Population PK and pharmacokinetic / pharmacodynamic (PK/PD) analysis
The PK parameters of vancomycin were shown in Table 2. CL and Q were 4.3 L/h and 4.1 L/h, and V1 and V2 were 2.0 L and 56.7 L respectively. Half-life for distribution phase and elimination phase was 10 min and 19 h, respectively. Hemodialysis and serum creatinine level were covariates on the CL. Both of them were consistent with the power model. The CL in patients with hemodialysis decreased by 58% compared to those in patient without hemodialysis. IIV of CL was removed because it was close to zero after adding hemodialysis and serum creatinine level as the covariates. ECMO did not have significant effect on vancomycin PK parameters. As shown in Figure 3A, individual predictions were close to observations. The correlation coefficient reached 0.81. Most of conditional weighted residuals distributed evenly across zero horizontal line (Figure 3B), indicating that the model estimates were reliable and stable.

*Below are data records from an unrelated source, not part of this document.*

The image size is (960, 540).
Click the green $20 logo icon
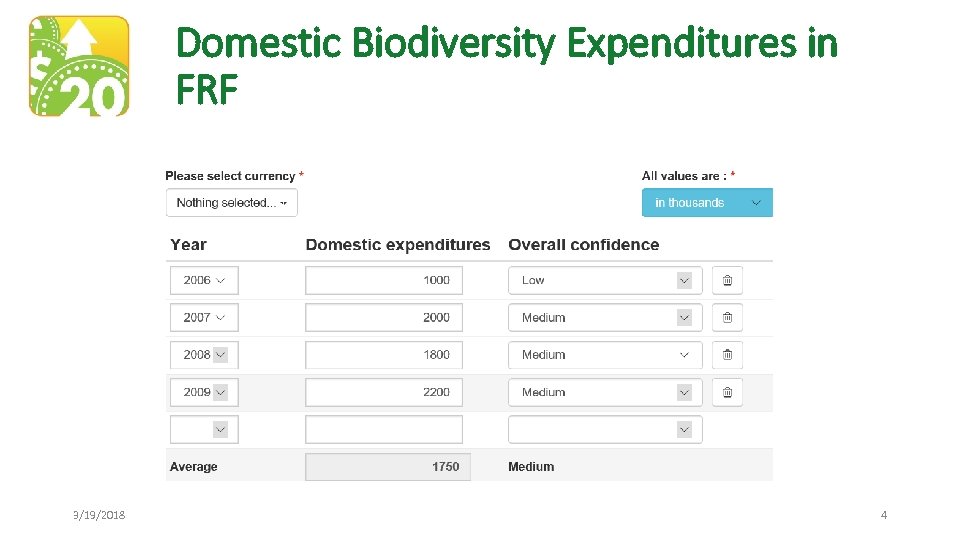79,66
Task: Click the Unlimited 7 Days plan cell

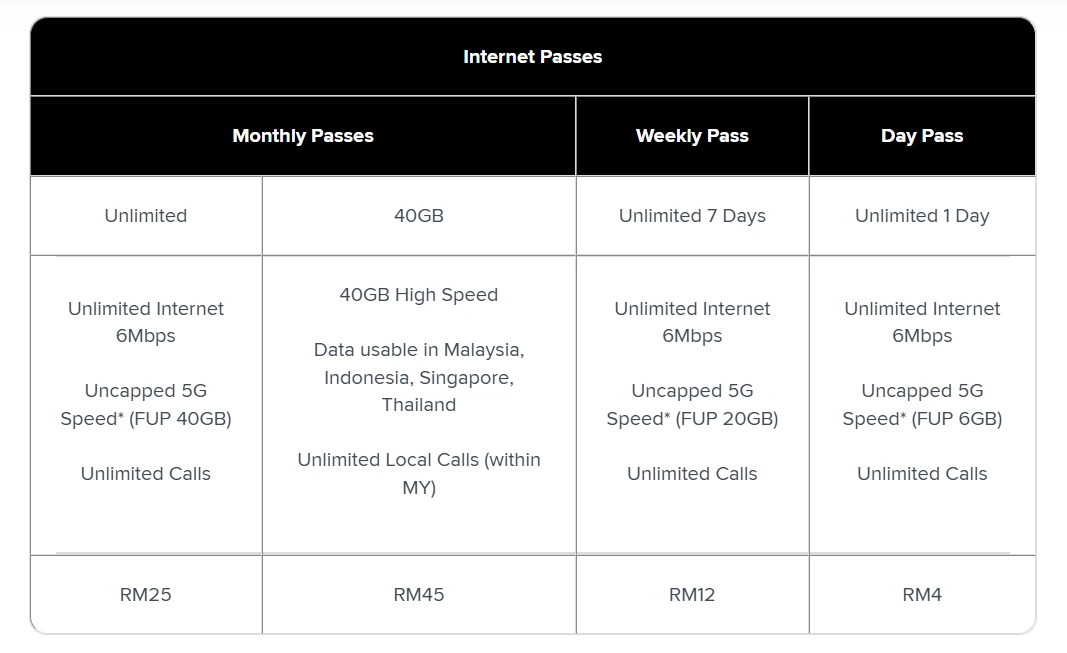Action: [x=692, y=216]
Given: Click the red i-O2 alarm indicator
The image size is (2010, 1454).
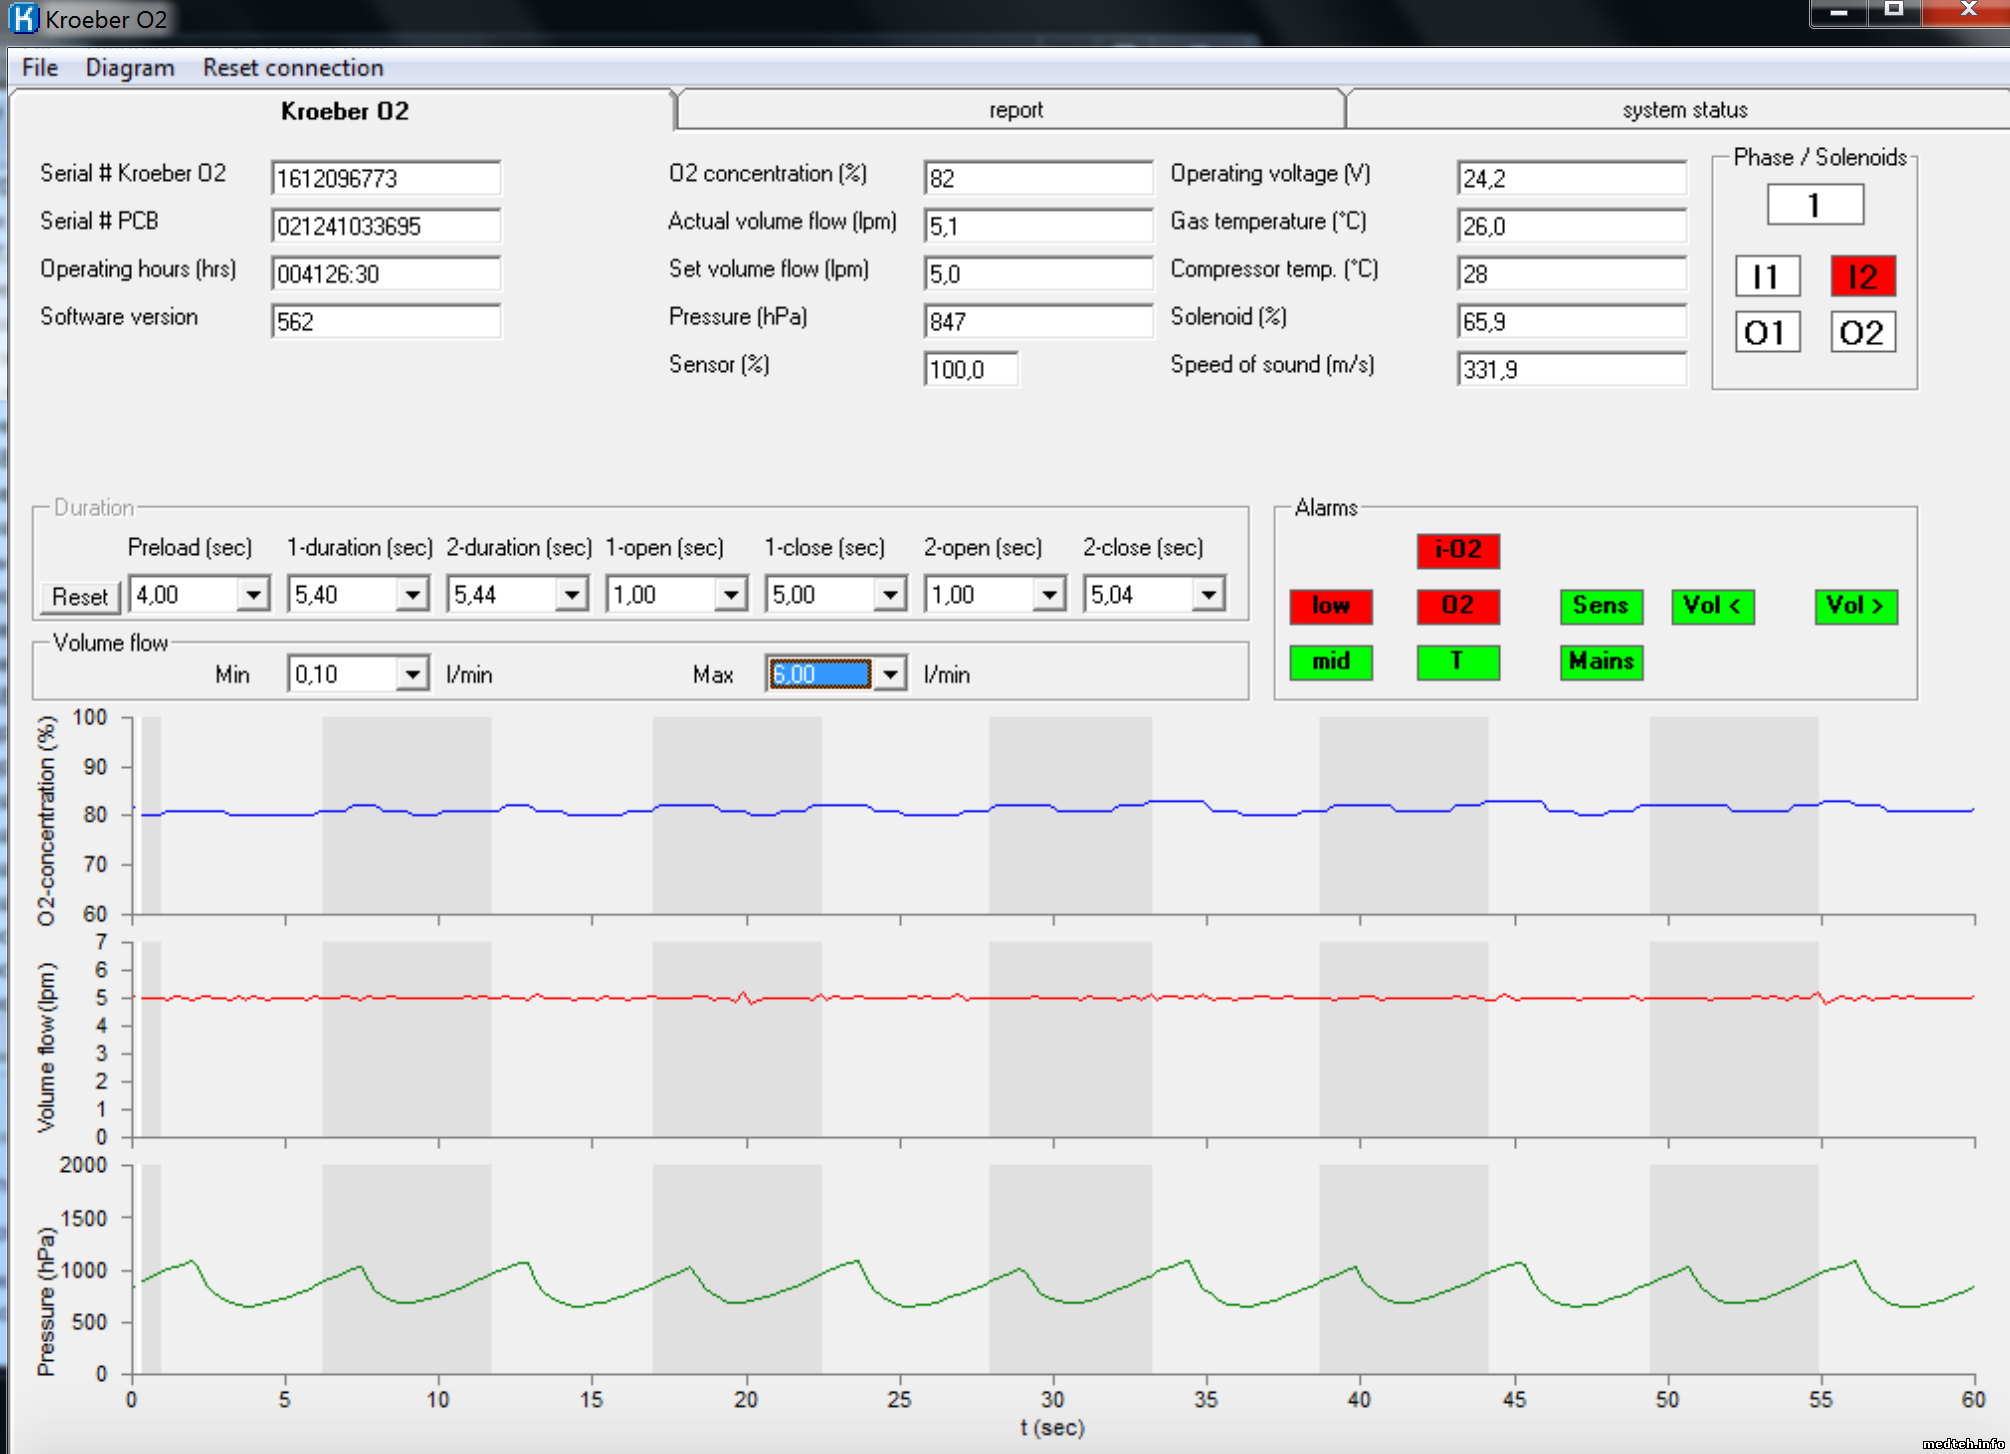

The AUC0-24 of vancomycin was shown in Table 1. The mean ± SD were 622±218 h·mg/L, and coefficient of variation was 35%. If the vancomycin dose was higher, or the drug was given more frequent, the AUC0-24 would increase. For example, in patient No.1, AUC0-24 changed from 871 to 740 h·mg/L when the dosage changed from 1g Q8h IV+0.25g NS (day 5-7) to 1g Q12h IV+0.25g NS (day 8-11). The AUC0-24 changed from 596 to 945 h·mg/L when the dosage changed from 1g Q12h IV (day0-2) to 1g Q8h IV (day3) in patient No. 2.
AUC0-24/MIC of vancomycin was shown in Table 1. The mean±SD was 848±566 h·mg/L, and coefficiency of variation was 67%. The maximum and minimum of AUC0-24/MIC were 1738 and 244 h·mg/L, respectively. Although AUC0-24/MIC for 3 patients was less than 400, the microbiological effects were all successful. There was no correlation between AUC0-24/MIC and microbiological effect (R2 = 0.01). AUC0-24 had a positive correlation with the grade of AKI. AUC0-24 = 675 h·mg/L was the best critical value for differentiating AKI occurrence. When AUC0-24 ≥ 675 h·mg/L, 2 of 3 patients (67%) had AKI. Meanwhile, When AUC0-24 < 675 h·mg/L, only 1 of 5 patients (20%) had AKI (p=0.19).